■ **Problem**:
Report every line in the material below that contains the word "This". Case counts, so uppercase and lowercase letters must match.

(Records from a pointing dataset)
>>>
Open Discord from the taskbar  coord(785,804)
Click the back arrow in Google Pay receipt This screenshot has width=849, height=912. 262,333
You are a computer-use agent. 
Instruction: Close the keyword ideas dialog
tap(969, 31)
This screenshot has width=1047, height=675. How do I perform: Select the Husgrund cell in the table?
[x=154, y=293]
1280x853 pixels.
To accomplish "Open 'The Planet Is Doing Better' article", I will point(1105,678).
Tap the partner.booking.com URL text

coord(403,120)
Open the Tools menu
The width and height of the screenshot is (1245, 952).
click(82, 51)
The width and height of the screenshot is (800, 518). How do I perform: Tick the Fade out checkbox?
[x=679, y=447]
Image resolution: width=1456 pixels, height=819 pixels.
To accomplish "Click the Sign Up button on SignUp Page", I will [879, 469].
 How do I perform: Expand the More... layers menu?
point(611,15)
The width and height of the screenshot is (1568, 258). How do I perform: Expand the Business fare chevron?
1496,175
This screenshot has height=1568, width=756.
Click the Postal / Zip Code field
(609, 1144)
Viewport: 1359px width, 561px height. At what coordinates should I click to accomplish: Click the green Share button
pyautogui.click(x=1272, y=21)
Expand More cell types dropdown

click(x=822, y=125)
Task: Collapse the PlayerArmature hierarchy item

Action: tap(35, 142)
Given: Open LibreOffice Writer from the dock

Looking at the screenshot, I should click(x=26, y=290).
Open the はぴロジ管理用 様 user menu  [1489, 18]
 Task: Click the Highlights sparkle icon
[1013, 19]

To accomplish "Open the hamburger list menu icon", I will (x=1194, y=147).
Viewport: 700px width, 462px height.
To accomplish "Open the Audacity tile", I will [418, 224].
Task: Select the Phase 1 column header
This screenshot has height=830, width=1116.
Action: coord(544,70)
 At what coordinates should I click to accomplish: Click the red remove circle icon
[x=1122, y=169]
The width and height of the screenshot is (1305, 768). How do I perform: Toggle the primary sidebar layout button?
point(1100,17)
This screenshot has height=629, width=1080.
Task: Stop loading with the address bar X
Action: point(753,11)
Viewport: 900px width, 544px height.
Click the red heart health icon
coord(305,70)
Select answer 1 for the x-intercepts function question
<<<
■ **Complete response**:
Click the back arrow in Google Pay receipt This screenshot has width=849, height=912. 262,333
This screenshot has width=1047, height=675. How do I perform: Select the Husgrund cell in the table?
This screenshot has height=1568, width=756.
This screenshot has height=830, width=1116.
This screenshot has height=629, width=1080.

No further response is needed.